Dans le canton de Genève, plusieurs campagnes de sondage prévues sur la commune de Bernex pourraient révéler des vestiges importants. Des recherches sont également en cours dans les eaux du Léman, pour assurer la protection de villages d’époque préhistorique aujourd’hui engloutis. Il ne faut jamais demander à ces passionnés s’ils sont frustrés de ne pas vivre des aventures aussi exaltantes qu’Indiana Jones: pour eux, le bonheur est dans n’importe quel terrain.
Il arrive que certains sites aient disparu, fortement détériorés par l’érosion. Heureusement, les archéologues peuvent faire parler les sédiments pour analyser les processus de formation des emplacements intéressants. Cette discipline récente permet de retracer la manière dont les sites ont été transformés par des processus naturels tels que l’érosion, les inondations et la sédimentation. Elle joue un rôle crucial pour améliorer la datation et le contexte des découvertes. Les méthodes utilisées sont la géochimie, la granulométrie ou l’analyse des strates. L’archéo-sédimentologie est intéressante en Suisse, car elle permet de mieux comprendre les conditions de vie et les changements environnementaux sur les sites lacustres.

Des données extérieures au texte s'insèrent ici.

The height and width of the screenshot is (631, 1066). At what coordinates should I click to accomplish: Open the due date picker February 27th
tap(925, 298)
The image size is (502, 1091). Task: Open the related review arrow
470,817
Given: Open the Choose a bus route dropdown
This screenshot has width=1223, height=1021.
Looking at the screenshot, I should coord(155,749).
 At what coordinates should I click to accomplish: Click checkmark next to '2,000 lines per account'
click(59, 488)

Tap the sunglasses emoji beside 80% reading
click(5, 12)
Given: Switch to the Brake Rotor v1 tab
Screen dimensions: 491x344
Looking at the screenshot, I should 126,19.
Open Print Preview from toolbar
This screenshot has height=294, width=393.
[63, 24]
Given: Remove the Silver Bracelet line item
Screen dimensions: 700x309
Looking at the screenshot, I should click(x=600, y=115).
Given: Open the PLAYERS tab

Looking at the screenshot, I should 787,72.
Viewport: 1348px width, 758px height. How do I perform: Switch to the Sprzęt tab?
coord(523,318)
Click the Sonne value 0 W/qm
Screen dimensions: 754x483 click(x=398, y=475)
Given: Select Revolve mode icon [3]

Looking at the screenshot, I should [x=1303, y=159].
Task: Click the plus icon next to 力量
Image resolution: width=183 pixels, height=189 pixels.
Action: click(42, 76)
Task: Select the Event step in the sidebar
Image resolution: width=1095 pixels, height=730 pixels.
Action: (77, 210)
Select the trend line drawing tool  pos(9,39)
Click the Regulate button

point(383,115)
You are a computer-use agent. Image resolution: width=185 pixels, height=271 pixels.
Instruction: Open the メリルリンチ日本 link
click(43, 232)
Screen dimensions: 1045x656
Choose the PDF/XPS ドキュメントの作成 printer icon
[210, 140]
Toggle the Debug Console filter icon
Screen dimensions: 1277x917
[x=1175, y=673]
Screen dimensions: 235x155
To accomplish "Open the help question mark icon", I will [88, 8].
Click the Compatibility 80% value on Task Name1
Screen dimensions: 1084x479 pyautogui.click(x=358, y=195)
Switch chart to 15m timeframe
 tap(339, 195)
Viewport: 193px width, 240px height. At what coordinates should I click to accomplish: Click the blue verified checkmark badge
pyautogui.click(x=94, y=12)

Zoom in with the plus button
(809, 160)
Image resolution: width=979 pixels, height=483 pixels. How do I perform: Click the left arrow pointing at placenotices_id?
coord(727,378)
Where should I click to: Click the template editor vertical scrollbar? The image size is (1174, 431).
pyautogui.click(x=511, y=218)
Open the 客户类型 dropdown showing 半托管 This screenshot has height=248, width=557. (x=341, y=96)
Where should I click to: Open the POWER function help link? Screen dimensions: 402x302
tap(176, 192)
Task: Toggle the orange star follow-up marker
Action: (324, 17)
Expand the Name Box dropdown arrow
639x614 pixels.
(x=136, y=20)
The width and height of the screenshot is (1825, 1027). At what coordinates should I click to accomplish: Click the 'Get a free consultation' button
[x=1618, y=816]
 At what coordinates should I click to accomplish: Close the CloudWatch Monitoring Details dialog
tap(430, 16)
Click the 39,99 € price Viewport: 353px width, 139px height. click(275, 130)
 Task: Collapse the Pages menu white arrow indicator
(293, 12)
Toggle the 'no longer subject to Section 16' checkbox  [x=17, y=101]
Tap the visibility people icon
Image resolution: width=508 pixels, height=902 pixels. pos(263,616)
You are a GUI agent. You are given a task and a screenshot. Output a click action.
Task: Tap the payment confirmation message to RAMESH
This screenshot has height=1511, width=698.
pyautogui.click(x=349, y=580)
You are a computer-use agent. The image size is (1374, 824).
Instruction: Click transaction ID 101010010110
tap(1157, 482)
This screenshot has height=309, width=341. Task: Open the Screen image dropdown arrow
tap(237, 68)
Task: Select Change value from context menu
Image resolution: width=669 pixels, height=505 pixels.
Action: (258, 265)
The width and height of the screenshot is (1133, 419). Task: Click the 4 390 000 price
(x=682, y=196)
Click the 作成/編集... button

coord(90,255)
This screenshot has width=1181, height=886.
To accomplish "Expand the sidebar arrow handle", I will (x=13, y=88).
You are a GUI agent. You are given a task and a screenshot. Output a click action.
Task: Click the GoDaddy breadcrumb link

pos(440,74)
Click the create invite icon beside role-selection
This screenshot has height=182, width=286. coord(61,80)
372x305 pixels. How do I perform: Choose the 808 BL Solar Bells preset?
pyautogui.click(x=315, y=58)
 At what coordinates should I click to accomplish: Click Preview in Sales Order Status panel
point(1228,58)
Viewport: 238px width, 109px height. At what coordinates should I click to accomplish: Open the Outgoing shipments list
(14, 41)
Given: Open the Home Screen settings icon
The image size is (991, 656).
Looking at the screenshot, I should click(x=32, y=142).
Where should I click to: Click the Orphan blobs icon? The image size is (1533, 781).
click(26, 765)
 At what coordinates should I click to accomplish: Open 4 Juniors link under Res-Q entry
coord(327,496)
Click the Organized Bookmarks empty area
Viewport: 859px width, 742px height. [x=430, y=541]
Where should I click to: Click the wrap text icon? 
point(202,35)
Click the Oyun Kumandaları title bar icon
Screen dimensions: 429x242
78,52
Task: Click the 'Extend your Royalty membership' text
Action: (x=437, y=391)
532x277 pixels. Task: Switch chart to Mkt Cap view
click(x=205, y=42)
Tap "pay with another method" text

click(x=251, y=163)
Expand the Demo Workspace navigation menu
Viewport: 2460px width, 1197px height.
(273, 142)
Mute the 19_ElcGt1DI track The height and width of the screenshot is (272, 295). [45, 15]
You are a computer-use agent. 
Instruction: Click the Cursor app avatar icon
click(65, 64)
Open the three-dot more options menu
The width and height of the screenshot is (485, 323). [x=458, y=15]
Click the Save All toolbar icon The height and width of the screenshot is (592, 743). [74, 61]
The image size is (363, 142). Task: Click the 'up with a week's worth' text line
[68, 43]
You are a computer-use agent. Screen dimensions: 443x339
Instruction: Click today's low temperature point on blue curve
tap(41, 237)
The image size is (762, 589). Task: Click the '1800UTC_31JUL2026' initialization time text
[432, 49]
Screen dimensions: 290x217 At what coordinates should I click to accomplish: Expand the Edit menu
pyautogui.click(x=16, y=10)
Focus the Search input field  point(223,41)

Les surprises de l’Esplanade Saint-Antoine
Le quartier de Saint-Antoine a livré de nombreux vestiges, dont certains ont donné lieu à une mise en valeur particulièrement réussie. Entre 1993 et 1995, les fouilles réalisées à l’occasion de la construction du parking le long de la promenade Saint-Antoine ont débouché sur la découverte de niveaux datant des époques gallo-romaine, médiévale et moderne. Un important segment du bastion Saint-Antoine, apparu dans les travaux, a pu être conservé et intégré au parking. L’attention des archéologues s’est ensuite tournée vers l’esplanade, ce qui a permis de révéler d’autres vestiges d’importance. Les objets découverts en fouille ont été stabilisés et restaurés pour être conservés dans les locaux du service d’archéologie. Les plus importants d’entre eux ont été déposés au Musée d’Art et d’Histoire. Des expositions thématiques permettent de contextualiser les découvertes et de les intégrer dans une narration historique.